Your assignment: Report, word for word, every line of the material that contains "path".
Data extracts: Begin
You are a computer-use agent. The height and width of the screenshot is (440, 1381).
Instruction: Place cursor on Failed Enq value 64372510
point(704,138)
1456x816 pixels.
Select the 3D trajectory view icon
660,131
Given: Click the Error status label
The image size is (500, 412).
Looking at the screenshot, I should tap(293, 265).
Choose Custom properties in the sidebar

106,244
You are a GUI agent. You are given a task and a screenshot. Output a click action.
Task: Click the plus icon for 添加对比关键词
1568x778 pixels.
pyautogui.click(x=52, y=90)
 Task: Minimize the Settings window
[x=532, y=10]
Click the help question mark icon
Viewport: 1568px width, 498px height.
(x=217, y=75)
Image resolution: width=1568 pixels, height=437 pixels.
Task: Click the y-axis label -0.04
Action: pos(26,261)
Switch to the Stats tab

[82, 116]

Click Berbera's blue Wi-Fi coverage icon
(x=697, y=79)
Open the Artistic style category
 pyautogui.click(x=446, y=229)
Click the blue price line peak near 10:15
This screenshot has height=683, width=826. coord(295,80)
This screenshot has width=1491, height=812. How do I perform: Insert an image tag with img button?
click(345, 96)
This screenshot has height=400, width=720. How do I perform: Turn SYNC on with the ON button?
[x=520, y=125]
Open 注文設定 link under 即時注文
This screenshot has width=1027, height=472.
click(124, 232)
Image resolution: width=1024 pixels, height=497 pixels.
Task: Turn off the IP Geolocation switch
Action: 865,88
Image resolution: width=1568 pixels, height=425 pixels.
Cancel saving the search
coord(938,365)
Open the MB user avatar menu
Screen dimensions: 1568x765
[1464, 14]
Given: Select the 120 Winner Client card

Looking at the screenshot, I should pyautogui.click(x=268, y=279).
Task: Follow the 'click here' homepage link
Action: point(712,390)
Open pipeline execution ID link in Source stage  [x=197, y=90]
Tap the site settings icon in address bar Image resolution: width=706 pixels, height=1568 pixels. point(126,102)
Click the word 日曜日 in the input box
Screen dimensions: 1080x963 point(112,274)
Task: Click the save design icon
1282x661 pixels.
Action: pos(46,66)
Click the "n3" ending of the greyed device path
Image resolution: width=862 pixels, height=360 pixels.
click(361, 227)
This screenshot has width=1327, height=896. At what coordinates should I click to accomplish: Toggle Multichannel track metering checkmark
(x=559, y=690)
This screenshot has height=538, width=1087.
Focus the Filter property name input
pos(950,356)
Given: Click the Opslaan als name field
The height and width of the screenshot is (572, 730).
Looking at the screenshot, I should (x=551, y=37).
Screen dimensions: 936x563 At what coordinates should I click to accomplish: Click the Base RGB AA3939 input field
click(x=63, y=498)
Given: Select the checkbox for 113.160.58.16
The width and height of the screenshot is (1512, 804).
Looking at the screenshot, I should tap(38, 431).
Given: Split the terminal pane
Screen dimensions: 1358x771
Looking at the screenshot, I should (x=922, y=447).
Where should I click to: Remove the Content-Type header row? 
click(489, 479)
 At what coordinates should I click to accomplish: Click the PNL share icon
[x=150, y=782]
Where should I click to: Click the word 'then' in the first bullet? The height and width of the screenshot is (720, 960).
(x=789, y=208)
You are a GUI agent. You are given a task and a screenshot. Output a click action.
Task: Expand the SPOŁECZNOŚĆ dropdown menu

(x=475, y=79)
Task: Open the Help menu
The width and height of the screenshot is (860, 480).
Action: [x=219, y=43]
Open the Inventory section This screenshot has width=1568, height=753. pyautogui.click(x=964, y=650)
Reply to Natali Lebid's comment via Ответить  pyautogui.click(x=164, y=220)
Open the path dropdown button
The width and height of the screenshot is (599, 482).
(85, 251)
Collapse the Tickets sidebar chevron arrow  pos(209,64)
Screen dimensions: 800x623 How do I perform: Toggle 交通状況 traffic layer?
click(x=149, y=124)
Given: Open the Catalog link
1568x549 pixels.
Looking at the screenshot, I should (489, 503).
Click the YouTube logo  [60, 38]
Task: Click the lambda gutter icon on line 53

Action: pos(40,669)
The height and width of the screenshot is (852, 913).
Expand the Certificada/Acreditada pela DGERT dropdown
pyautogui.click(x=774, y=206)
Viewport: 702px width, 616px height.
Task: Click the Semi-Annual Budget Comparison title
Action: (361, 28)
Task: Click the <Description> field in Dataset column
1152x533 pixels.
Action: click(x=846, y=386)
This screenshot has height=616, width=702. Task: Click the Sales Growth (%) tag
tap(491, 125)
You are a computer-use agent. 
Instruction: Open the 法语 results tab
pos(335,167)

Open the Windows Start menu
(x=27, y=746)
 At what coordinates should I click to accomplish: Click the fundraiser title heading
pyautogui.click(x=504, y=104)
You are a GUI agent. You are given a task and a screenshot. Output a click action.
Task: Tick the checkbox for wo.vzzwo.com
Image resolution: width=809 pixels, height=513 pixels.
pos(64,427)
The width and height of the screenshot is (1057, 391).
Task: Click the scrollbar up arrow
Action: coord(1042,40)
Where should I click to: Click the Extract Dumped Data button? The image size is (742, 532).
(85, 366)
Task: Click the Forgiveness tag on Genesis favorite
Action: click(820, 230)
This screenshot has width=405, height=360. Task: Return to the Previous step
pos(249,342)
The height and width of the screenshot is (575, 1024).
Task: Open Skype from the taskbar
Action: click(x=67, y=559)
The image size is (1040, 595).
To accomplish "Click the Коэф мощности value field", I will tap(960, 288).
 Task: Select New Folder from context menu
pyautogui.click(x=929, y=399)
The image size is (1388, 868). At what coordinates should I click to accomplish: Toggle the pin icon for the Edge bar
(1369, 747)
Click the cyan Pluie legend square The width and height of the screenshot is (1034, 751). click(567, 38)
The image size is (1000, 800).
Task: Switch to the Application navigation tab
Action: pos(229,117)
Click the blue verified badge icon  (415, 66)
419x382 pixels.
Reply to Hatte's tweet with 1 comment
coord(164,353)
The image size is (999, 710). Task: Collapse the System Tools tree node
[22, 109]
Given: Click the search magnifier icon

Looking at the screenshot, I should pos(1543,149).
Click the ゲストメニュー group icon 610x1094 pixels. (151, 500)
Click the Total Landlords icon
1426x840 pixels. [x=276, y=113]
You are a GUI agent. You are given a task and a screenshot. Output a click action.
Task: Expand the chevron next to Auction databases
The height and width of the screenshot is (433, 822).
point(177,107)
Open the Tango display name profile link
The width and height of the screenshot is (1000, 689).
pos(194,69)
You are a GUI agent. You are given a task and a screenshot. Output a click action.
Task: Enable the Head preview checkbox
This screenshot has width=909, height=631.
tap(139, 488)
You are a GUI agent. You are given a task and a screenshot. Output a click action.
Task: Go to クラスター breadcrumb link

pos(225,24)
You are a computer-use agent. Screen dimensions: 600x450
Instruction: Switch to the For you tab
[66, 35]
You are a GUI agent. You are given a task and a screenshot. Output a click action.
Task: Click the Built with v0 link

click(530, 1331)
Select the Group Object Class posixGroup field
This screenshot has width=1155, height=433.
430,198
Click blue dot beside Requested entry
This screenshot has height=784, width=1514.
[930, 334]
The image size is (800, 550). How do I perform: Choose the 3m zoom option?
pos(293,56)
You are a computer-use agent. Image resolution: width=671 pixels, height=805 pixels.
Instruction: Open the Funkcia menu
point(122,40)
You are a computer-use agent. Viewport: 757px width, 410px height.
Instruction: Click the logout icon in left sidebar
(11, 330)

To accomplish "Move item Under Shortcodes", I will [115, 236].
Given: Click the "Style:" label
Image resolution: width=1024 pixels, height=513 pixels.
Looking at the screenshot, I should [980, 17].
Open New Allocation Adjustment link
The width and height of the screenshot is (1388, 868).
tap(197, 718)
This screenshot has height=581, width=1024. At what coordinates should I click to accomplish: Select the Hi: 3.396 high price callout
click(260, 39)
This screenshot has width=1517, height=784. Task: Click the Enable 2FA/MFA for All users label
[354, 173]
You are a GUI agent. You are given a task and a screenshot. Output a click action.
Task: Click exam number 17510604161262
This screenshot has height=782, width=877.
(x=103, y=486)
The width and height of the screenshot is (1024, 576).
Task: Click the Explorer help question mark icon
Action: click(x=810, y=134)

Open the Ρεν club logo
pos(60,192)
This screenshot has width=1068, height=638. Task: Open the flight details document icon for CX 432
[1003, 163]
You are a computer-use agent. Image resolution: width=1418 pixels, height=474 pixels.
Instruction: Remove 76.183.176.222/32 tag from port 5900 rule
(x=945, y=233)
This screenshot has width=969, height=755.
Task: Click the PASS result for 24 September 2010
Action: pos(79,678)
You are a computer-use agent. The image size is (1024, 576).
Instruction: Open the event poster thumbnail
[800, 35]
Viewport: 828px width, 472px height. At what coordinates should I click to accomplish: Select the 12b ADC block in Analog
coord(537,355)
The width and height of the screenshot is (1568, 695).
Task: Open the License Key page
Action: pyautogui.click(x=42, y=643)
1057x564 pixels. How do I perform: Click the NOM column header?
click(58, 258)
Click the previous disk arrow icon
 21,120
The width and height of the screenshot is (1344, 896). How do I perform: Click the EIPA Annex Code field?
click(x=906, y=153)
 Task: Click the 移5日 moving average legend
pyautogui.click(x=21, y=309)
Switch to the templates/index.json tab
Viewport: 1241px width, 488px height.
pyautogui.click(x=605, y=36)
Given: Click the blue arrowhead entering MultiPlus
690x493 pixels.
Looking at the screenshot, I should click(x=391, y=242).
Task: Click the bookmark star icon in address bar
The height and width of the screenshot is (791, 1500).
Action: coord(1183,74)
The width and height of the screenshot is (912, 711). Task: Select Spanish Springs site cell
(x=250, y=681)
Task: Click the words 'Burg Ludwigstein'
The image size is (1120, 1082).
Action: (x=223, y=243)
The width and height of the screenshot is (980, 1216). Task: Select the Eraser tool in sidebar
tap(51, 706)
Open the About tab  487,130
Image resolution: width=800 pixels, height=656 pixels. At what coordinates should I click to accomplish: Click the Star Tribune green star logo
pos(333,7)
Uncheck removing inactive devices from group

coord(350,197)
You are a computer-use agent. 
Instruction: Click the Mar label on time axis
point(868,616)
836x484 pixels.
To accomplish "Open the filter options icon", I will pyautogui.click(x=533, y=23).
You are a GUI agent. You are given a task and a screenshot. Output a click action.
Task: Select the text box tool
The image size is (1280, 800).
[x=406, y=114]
Data extracts: End
Response to the task:
Click the "n3" ending of the greyed device path
Open the path dropdown button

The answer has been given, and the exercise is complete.